● WORK ITEM
Retype each line exactly as it stands, beginning at the first line of the material and finishing with the line that contains "You are a computer-use agent. Image".
Top of SUPPLIED MATERIAL
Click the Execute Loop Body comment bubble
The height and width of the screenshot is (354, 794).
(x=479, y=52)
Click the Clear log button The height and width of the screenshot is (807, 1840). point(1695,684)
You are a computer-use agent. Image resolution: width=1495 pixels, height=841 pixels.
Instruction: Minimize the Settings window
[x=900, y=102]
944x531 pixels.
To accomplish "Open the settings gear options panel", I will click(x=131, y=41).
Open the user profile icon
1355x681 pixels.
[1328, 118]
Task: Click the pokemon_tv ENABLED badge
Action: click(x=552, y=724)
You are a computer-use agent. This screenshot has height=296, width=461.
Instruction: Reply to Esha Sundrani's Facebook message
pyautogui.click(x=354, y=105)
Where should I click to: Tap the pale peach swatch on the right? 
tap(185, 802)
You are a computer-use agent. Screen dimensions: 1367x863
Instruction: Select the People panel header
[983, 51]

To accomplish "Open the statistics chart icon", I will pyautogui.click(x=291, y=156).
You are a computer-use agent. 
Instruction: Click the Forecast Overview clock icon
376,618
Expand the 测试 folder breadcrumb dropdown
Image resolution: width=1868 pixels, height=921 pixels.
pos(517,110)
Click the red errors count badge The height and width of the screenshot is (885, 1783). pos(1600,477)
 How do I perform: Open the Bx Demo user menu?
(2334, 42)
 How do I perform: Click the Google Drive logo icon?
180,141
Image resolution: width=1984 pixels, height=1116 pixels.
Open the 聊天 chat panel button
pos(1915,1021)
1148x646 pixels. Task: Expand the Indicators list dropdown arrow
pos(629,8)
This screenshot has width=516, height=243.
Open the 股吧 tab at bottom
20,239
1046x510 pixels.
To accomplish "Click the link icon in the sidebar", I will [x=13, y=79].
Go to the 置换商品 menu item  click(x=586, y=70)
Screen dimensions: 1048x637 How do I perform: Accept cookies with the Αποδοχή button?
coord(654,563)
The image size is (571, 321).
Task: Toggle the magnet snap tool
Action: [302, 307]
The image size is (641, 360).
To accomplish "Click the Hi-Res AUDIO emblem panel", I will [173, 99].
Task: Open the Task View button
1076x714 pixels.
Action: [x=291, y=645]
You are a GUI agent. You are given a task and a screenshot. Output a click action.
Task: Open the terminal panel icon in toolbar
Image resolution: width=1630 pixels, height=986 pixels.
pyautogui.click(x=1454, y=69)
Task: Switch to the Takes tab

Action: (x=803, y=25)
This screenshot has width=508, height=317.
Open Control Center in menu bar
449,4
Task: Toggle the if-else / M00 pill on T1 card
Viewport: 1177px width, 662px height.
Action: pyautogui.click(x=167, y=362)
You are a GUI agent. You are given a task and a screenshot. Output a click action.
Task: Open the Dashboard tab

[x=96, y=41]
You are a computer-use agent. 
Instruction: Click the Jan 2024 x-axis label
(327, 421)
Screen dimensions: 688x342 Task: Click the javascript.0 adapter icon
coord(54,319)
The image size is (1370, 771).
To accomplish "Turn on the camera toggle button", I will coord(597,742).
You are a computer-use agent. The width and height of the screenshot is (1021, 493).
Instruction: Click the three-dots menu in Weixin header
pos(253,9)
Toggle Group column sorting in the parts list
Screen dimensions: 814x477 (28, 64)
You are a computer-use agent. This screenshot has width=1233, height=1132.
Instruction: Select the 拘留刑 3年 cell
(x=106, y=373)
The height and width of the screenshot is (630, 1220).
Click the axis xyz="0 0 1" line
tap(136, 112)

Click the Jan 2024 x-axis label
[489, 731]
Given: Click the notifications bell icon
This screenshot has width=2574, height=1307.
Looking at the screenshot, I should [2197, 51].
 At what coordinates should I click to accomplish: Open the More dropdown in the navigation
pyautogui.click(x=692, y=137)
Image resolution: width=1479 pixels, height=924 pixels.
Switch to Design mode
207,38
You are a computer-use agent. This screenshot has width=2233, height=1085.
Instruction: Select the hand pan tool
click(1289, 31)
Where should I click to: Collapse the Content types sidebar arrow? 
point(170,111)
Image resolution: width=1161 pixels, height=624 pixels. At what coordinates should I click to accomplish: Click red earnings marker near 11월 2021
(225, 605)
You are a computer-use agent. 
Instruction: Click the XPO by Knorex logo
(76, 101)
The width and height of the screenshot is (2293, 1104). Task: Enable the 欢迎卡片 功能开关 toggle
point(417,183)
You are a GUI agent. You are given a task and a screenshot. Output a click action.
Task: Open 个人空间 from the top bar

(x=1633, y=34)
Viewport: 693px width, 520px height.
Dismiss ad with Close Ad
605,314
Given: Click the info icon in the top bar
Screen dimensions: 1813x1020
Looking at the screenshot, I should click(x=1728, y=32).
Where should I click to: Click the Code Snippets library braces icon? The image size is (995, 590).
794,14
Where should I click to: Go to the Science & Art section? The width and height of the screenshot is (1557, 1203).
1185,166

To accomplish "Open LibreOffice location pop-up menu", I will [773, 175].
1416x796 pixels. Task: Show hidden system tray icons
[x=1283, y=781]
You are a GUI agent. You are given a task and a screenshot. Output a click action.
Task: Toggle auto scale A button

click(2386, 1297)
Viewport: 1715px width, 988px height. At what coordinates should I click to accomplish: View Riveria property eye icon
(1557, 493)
Bottom of SUPPLIED MATERIAL
● EXERCISE SOLUTION
Click the Execute Loop Body comment bubble
The height and width of the screenshot is (354, 794).
(x=479, y=52)
Click the Clear log button The height and width of the screenshot is (807, 1840). point(1695,684)
You are a computer-use agent. Image resolution: width=1495 pixels, height=841 pixels.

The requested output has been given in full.